O caso tem origem nas investigações da Polícia Federal iniciadas em 2024, com a Operação Tempus Veritatis. Essa fase revelou que Bolsonaro e aliados discutiam minutas de um decreto que permitiria intervenção militar sob pretexto de “restabelecer a ordem”. Em seguida, a Operação Contragolpe, em novembro do mesmo ano, ampliou as provas, levando à denúncia formal da Procuradoria-Geral da República em fevereiro de 2025.

Nos bastidores de Brasília, a repercussão é intensa. O PL, partido de Bolsonaro, prepara nova ofensiva jurídica, enquanto aliados mais próximos evitam comentários públicos. Já opositores classificam a decisão como “um marco na defesa da democracia”.

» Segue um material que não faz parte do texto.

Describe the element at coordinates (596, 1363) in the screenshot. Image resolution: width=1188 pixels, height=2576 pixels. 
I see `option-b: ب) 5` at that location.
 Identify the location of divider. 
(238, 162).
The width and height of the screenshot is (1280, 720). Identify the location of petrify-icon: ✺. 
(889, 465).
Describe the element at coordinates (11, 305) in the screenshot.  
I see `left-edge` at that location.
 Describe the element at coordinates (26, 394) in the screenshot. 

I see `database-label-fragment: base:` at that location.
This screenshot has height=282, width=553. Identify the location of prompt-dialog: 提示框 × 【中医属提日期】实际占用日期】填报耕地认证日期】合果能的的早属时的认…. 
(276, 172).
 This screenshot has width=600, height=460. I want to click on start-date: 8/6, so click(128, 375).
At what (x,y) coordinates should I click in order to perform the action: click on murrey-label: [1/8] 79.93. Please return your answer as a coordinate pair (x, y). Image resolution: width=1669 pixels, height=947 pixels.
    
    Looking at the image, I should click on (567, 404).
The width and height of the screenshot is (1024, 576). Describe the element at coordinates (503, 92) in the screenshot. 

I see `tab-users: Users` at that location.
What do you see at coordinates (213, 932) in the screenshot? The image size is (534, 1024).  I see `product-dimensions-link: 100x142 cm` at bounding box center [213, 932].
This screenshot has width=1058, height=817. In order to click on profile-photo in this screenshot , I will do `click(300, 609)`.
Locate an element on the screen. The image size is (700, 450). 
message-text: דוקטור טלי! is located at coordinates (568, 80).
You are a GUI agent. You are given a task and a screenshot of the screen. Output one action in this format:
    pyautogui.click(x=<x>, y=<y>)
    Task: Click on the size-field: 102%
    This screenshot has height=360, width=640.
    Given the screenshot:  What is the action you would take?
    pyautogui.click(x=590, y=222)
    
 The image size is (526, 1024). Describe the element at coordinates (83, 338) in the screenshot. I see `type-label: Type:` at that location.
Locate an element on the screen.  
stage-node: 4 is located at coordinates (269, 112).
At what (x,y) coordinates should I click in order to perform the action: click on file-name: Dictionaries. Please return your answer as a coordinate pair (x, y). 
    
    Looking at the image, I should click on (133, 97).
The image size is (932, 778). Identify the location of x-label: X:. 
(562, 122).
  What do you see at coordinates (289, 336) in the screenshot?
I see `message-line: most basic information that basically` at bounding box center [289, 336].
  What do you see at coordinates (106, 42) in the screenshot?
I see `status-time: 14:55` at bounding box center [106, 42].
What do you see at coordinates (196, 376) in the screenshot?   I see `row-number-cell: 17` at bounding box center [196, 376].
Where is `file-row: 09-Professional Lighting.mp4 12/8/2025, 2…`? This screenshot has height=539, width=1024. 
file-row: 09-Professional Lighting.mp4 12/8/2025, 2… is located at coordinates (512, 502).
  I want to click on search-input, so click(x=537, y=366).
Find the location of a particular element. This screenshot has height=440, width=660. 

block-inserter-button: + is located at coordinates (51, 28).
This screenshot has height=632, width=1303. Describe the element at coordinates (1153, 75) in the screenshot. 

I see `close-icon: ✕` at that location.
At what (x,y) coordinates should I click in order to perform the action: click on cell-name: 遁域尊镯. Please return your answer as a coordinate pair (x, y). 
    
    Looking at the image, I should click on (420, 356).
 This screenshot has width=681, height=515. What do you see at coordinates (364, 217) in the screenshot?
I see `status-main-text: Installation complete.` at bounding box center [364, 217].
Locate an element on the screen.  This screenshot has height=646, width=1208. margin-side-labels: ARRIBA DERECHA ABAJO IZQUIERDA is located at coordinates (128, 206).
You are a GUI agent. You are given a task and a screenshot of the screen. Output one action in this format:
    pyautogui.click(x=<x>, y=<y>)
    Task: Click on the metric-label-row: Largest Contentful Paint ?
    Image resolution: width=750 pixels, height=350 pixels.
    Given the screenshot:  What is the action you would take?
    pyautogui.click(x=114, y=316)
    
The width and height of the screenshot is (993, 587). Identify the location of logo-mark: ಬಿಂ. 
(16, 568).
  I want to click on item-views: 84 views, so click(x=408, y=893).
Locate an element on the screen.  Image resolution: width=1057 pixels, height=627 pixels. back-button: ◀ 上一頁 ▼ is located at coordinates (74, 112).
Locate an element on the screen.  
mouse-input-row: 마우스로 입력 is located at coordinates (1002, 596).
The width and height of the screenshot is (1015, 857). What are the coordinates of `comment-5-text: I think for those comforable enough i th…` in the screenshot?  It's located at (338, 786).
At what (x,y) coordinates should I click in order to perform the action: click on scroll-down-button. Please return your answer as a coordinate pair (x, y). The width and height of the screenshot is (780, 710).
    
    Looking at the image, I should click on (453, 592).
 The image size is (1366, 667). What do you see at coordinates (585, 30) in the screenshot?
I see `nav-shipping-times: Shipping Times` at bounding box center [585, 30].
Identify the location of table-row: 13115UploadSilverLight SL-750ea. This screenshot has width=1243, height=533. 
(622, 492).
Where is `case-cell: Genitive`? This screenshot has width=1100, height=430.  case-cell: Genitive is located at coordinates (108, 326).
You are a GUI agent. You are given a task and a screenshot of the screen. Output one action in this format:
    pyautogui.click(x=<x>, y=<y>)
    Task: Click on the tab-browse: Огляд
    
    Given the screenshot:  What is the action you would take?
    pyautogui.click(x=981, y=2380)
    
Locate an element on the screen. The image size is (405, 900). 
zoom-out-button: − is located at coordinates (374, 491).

Bolsonaro segue negando as acusações e afirma que “não houve tentativa de golpe, mas debates sobre rumos do país”. Segundo ele, “não existe golpe sem tanque na rua”. Entretanto, o STF tem sido categórico ao apontar que a articulação golpista envolveu planejamento, reuniões com comandantes das Forças Armadas e tentativas de justificar juridicamente a ruptura institucional.

Com a rejeição do recurso por Moraes, o cenário para Bolsonaro se complica ainda mais. Caso a maioria dos ministros mantenha o voto do relator, a condenação será definitiva no âmbito do STF — um desfecho que pode selar, por muitos anos, o futuro político do ex-presidente.